Por tanto, se resuelve que: 
I.- Se revoca la sentencia apelada de veintiuno de febrero de dos mil veintitrés, pronunciada por el 28° Juzgado Civil de esta ciudad, en aquella parte que desestima la demanda de indemnización de perjuicios deducida por Miguel Octavio Alarcón Valdés, Etelicia Isabet Espinoza Figueroa, Sandra Elizabeth y Alejandra Cecilia, ambas de apellidos Alarcón Espinoza, declarándose en cambio que esta queda acogida y condenándose a la municipalidad demandada a pagar $15.000.000 para cada uno de los padres, Miguel Alarcón Valdés y Etilicia Espinoza Figueroa; $8.000.000 para cada una de las hermanas, Sandra y Alejandra Alarcón Espinosa.
II.- Se revoca la aludida sentencia en aquella parte que deniega el lucro cesante respecto de los hijos de la víctima y se declara en cambio que se condena a la municipalidad a pagar la cantidad de $6.652.800 para Catalina Alarcón Arenas; $16.156.800 para Renata Alarcón Arenas y Joaquín Alarcón Arenas $18.057.600, por concepto de lucro cesante.

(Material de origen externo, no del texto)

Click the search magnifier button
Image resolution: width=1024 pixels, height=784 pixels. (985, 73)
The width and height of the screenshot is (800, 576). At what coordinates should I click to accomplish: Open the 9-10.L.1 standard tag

III.- Se confirma en lo demás apelado la referida sentencia con declaración que la suma que la demandada debe pagar a los actores Valeska Alejandra Arenas Gutiérrez, y a Catalina Alejandra, Renata Antonella y Joaquín Miguel Alonso, todos de apellidos Alarcón Arenas se reduce a la cantidad de $50.000.00 a cada uno de ellos.
IV.- Las sumas ordenadas pagar devengarán los reajustes e intereses reseñados en el motivo décimo séptimo de este fallo".